Lo más llamativo de la etapa de Peña es que a pesar del superávit y ahorros millonarios (remanentes), no logra transformarlos en un presupuesto en tiempo y forma. Sin un presupuesto nuevo, es mucho más complejo encajar grandes obras de infraestructura o subvenciones nuevas, ya que el dinero está «atado» a la estructura del año anterior.
La oposición ha empezado a elevar el tono, señalando que mientras el presupuesto no se aprueba, se destinan partidas mediante modificaciones de crédito para eventos y fiestas (como el reciente «Telde Enamora 2026»), lo cual genera un fuerte debate sobre las prioridades del grupo de gobierno.
Aunque el gobierno de Telde tiene mayoría, la elaboración de un presupuesto exige una coordinación entre concejalías que parece no estar funcionando al ritmo necesario porque muchas áreas no presentan sus necesidades a tiempo o con la memoria técnica requerida.

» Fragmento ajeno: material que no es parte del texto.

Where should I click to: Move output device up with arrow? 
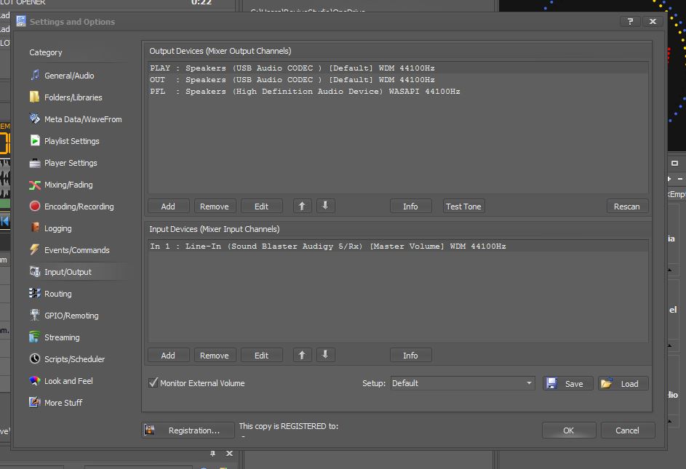tap(303, 206)
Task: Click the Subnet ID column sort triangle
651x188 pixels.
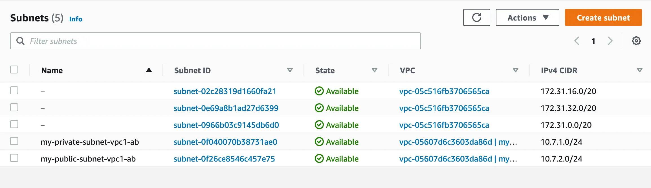Action: tap(290, 70)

Suena a manido el argumento del Alcalde de la «herencia recibida» o la «falta de personal» pierde fuerza cuando ciudades con problemas similares de burocracia sí logran sacar sus cuentas adelante. La prórroga se percibe ya no como un problema técnico, sino como una falta de liderazgo político para marcar prioridades.
Al no tener presupuesto nuevo, el grupo de gobierno de Peña tiene que llevar al Pleno modificaciones de crédito constantes para poder usar el dinero. Esto ralentiza la administración, se pierde más tiempo aprobando «parches» que ejecutando obras reales en los barrios.
El Alcalde no dedica su esfuerzo a implementar unos presupuestos acordes a la ciudad de Telde, todo su tiempo lo dedica a la «política de eventos y fotos» y no a la compleja ingeniería financiera que requiere un presupuesto de 120 millones de euros.
Mientras el presupuesto sigue en el aire, la ciudad funciona por inercia, pero los grandes proyectos de transformación urbana o la mejora estructural de los servicios sociales quedan legalmente bloqueados.